Swiss film producers and financiers Karl Spoerri and Viviana Vezzani have been Sundance regulars for more than 15 years, but this edition is special.
The pair, who were driving forces behind the Zurich Film Festival (ZFF) up until 2019, are in Park City this year with Thelma, which is the first feature from their new company Zurich Avenue to make it into Sundance.
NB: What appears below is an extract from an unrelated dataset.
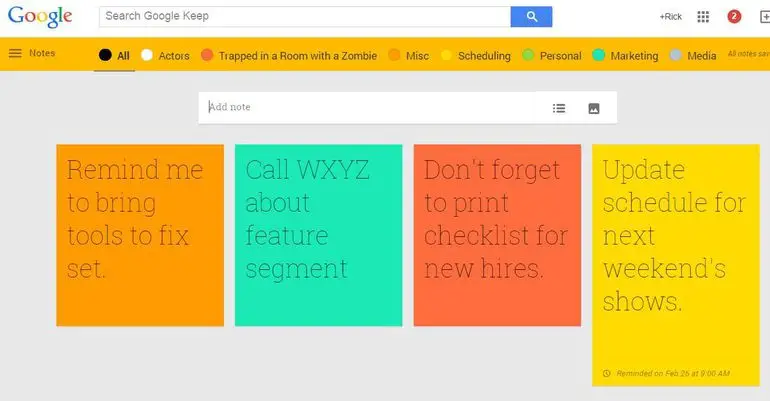Click the reminder clock on yellow note

tap(606, 374)
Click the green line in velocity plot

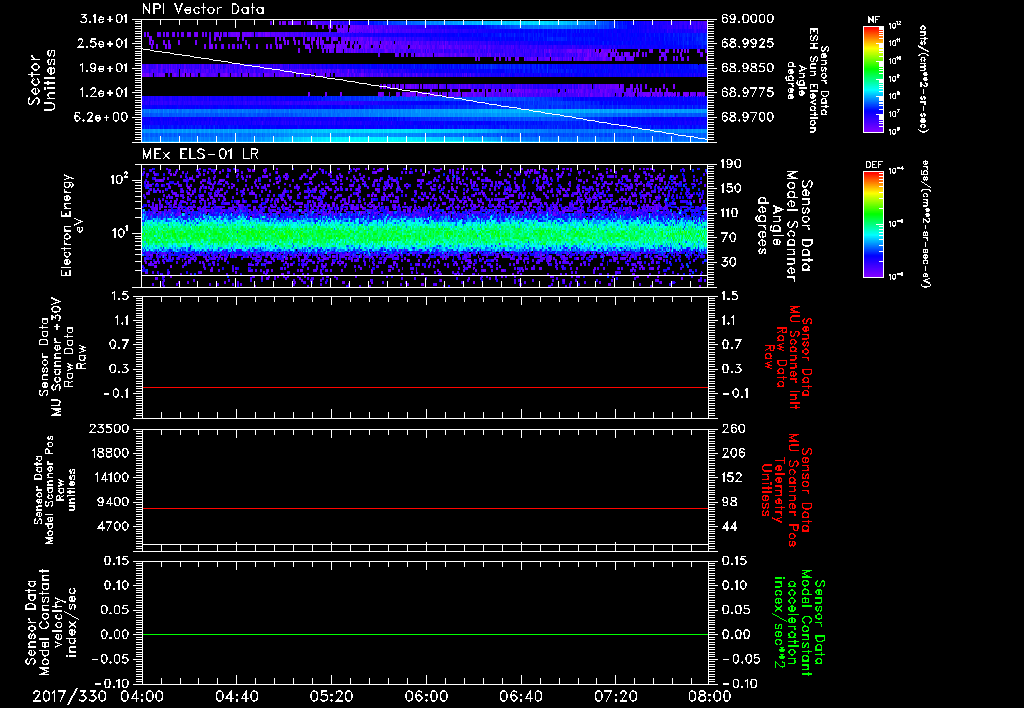tap(425, 635)
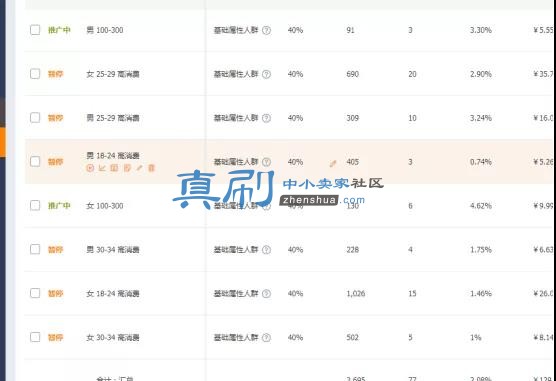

Josh Margolin’s action-comedy-drama, starring 94-year-old June Squibb as a L.A. grandmother who sets off on a friend’s mobility scooter on a mission to track down an Internet scammer, is proving one of the early hits of the festival. “On a personal level, it’s very meaningful because Sundance was always a big influence for us at the Zurich Film Festival from the start,” says Vezzani. “We always loved going as programmers so getting Thelma accepted at Sundance was a dream come true.” Former ZFF co-founder and artistic director Spoerri recalls their first trip to Sundance in 2008 as also being memorable because it was where they fired off an email to Oliver Stone asking whether be interested in financing for W out of Zurich. “It was a key moment.
We were in the fourth year of the Zurich Film Festival and starting to move into production financing,” he says of their first push into film producing and financing under the banner of Millbrook Pictures from 2008 to 2011.